L’operazione è stata portata avanti dalla guardia di finanza di Pesaro con l’Ispettorato repressione frodi e la collaborazione del Corpo forestale dello Stato. Le indagini hanno preso il via due anni fa. La tesi è che operatori inseriti nel settore dei prodotti da agricoltura biologica, insieme a importatori e certificatori, abbiano messo in piedi un sistema collaudato di frode che comprendeva anche la Sardegna. I prodotti sarebbero stati importati, in partiolare, da Moldavia, Ucraina e India: si tratta di granaglie destinate al comparto zootecnico e, in alcuni casi, all’alimentazione umana (soia, mais, grano tenero e lino), «falsamente certificate come “bio” per poi rivenderle nell’ambito della Comunità europea, a un prezzo ben superiore, ad aziende all’oscuro di tutto».

Il nome in codice del presunto capo dell’organizzazione era «maestro Joda», un ultrasettantenne di Comacchio, molto rispettato dagli affiliati. Le fiamme gialle sostengono che i responsabili della frode avrebbero commercializzato prodotti dichiarati come biologici mentre in realtà - in alcuni casi - sarebbero stati ottenuti con il contributo di organismi geneticamente modificati (Ogm), quindi contaminati con principi attivi chimici vietati in agricoltura biologica (in particolare il diserbante glyphosate e brachizzanti come il clormequat).

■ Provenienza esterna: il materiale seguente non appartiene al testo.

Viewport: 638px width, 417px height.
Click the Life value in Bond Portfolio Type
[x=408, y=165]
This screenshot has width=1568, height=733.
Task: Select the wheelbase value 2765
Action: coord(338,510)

Dall’attività investigativa sarebbe emerso che le società italiane coinvolte nell’inchiesta – coordinata dal sostituto procuratore di Pesaro Silvia Cecchi – controllassero le realtà imprenditoriali anche dal punto di vista tecnico e finanziario, gestendo la relativa certificazione biologica rilasciata dagli organismi di controllo . L’accusa è aggravata dalla transnazionalità del reato commesso a danno di un prodotto di qualità regolamentata.